LLS conversations are designed to raise awareness about CEJA and gather additional feedback from residents on how to improve the bill. ICA joined the campaign this year, organizing three LLS events in Chicago ahead of the fall veto session.
In late July, our first event engaged Uptown residents on the implications CEJA might have for the neighborhood. In September, we traveled to South Shore to partner with Windsor Park Lutheran Church for an event after their regular Sunday service. On October 27, just two days before supporters rallied in Springfield, we held our final conversation with Bronzeville Alliance at their community garden in Bronzeville.
For the past two years, Bronzeville Alliance has helped organize events as part of Chicago Sustainability Leaders Network’s (CSLN) Nourish (comm)Unity series.
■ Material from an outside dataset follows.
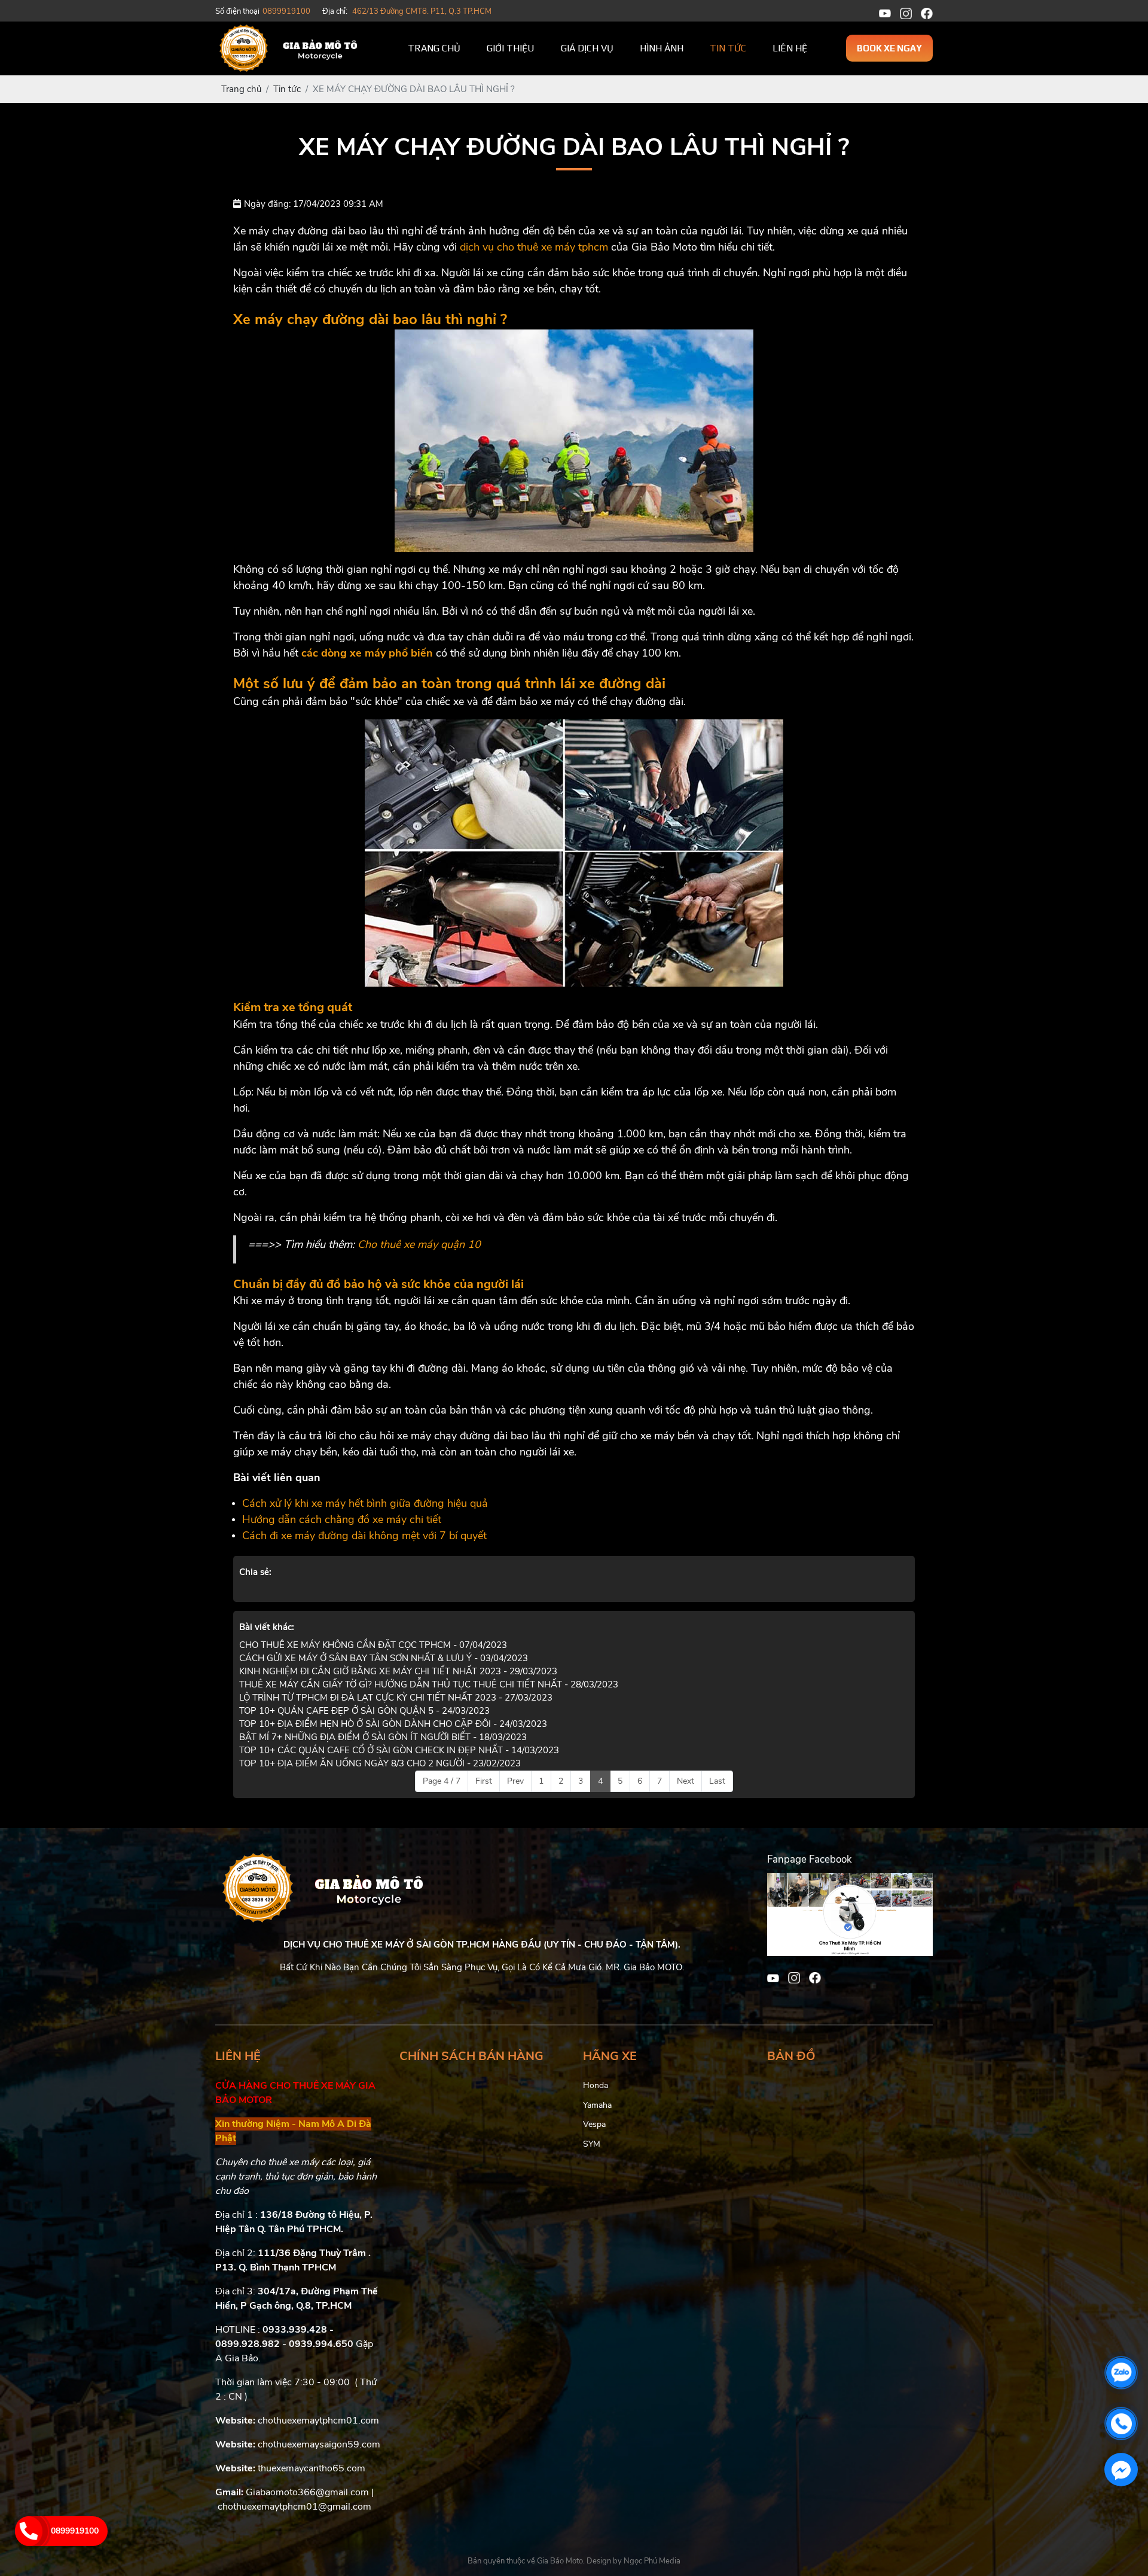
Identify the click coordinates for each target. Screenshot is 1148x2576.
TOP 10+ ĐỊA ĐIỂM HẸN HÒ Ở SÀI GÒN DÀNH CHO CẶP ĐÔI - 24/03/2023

In 2015 and 2016, Bronzeville Alliance and the Center for New Horizons (CNH) participated in CSLN’s Preparing for Rainy Days (未雨綢繆) project, which identified resonant values connected to energy-related behavior in several Chicago communities as a basis for creating culturally-specific messaging around smart grid technology. They identified Bronzeville’s resiliency, adaptability, and rich heritage regarding historic struggle as capacities that could be engaged in the campaign to take ownership of energy and shift to a new governing image of “Sustainability for the 21st Century.”
The LLS conversation at Bronzeville Neighborhood Farm picked up on those same threads, positioning CEJA as a way for residents to help shape and benefit from a huge statewide investment in clean energy jobs, small business opportunities, and more. As Bronzeville Alliance Media Specialist Amandilo Cuzan put it to the gathered residents, “I wanna hear more from you!”
Amandilo began by introducing the first pillar of CEJA, which will set up Clean Jobs Workforce Hubs that ICJC describes as “a network of frontline organizations that provide direct and sustained support for communities of color and economically disadvantaged members to be hired to install solar, wind, or do energy efficiency.” He pointed to the work of Naomi Davis and Blacks in Green, saying that their recently-launched Green Living Room in Woodlawn provides “all the things necessary for marginalized communities to get on an even playing field.”
Shifting gears, Amandilo described his recent experience of driving a hybrid car for the first time and wondering to himself “why aren’t they everywhere?”. The third pillar of CEJA aims to make that a reality by electrifying transportation in Illinois, removing the equivalent of a million gasoline and diesel vehicles.
But what Amandilo emphasized is that “we’re all responsible for the energy we use. It’s important to bring the conversation back to use and realize that we each have choices.” Those choices are far more than just buying a new electric car, and include informing oneself and one’s neighbors about energy issues and putting public pressure on lawmakers and corporations to make electric vehicles and other clean energy options accessible and affordable for everyone. This way, he believes, we can “transfer over into a whole new way of using energy.”
That transformation, Amandilo suggested, is parallel to the lifestyle change of clean eating that he’s experienced and witnessed in his work with Bronzeville Neighborhood Farm. Throughout the LLS event, Bronzeville Alliance Lead Organizer Johnnie Owens was on hand selling produce to a steady stream of neighbors. Johnnie explained that this is the Farm’s second year growing produce, and its first year hosting community events such as the LLS conversation and healthy cooking demonstrations.
Just after the LLS conversation concluded, Johnnie welcomed guest chef and neighborhood resident Khari B to lead a free, all-vegan cooking demo using eggplant, kale, collards, peppers, and tomatoes all grown on the Farm.